The --return-est argument accepts a string that determines which return estimator should be used. The estimator might be parameterized by an <int> (greater than 0) or a <float> (between 0.0 and 1.0 (inclusive) — decimal point mandatory). The table below summarizes all of the possible return estimators supported by DQN(λ).

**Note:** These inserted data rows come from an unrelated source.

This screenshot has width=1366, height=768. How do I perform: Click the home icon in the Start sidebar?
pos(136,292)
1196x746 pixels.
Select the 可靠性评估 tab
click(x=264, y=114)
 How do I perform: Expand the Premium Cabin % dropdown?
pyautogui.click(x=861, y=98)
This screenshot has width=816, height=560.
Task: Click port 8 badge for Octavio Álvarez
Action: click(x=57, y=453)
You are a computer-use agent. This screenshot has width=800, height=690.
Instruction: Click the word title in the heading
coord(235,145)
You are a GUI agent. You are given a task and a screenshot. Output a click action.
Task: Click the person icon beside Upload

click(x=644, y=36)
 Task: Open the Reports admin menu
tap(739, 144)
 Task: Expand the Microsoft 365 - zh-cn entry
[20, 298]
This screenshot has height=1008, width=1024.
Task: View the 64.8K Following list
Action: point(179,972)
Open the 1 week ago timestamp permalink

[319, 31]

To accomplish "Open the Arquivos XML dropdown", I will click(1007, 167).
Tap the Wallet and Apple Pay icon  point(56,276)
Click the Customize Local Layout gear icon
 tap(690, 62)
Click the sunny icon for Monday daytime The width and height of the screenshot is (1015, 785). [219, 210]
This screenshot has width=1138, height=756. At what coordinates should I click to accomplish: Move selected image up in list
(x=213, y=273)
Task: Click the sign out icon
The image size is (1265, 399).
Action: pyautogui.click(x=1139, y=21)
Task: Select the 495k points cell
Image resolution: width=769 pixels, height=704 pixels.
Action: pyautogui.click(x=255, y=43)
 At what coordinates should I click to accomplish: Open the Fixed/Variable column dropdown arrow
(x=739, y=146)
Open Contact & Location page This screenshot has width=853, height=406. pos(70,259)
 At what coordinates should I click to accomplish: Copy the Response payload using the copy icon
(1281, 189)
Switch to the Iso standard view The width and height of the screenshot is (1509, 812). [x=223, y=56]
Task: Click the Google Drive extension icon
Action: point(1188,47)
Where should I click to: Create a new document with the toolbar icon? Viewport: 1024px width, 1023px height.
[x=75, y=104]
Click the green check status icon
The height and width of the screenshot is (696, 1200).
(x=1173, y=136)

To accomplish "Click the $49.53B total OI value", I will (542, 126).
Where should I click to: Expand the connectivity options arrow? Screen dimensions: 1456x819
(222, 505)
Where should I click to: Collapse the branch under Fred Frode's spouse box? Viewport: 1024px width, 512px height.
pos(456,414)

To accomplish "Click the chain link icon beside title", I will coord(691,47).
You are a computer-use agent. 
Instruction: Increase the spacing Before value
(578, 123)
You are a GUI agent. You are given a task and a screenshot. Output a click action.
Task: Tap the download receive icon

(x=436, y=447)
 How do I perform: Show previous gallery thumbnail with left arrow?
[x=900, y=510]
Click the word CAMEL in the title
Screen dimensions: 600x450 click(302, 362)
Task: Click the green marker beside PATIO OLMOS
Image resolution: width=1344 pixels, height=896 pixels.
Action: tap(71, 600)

Return Estimator	Format	Example	Description
n-step	`nstep-<int>`	`nstep-3`	Classic n-step return [3]. Standard DQN uses n=1. n=`<int>`
Peng's Q(λ)	`pengs-<float>`	`pengs-0.75`	λ-return, unconditionally uses max Q-values [4]. A good "default" λ-return. λ=`<float>`
Peng's Q(λ) + median	`pengs-median`	`pengs-median`	Peng's Q(λ) + median λ selection [1].
Peng's Q(λ) + bounded 𝛿	`pengs-maxtd-<float>`	`pengs-maxtd-0.01`	Peng's Q(λ) + bounded-error λ selection [1]. 𝛿=`<float>`
Watkin's Q(λ)	`watkins-<float>`	`watkins-0.75`	Peng's Q(λ), but sets λ=0 if Q-value is non-max [4]. Ensures on-policy data. λ=`<float>`
Watkin's Q(λ) + median	`watkins-median`	`watkins-median`	Watkin's Q(λ) + median λ selection [1].
Watkin's Q(λ) + bounded 𝛿	`watkins-maxtd-<float>`	`watkins-maxtd-0.01`	Watkin's Q(λ) + bounded-error λ selection [1]. 𝛿=`<float>`

See chapter 7.6 of [4] for a side-by-side comparison of Peng's Q(λ) and Watkin's Q(λ).

License

This code is released under the MIT License.

Acknowledgments

This codebase evolved from the partial DQN implementation made available by the Berkeley Deep RL course, in turn based on Szymon Sidor's OpenAI implementation. Special thanks to them.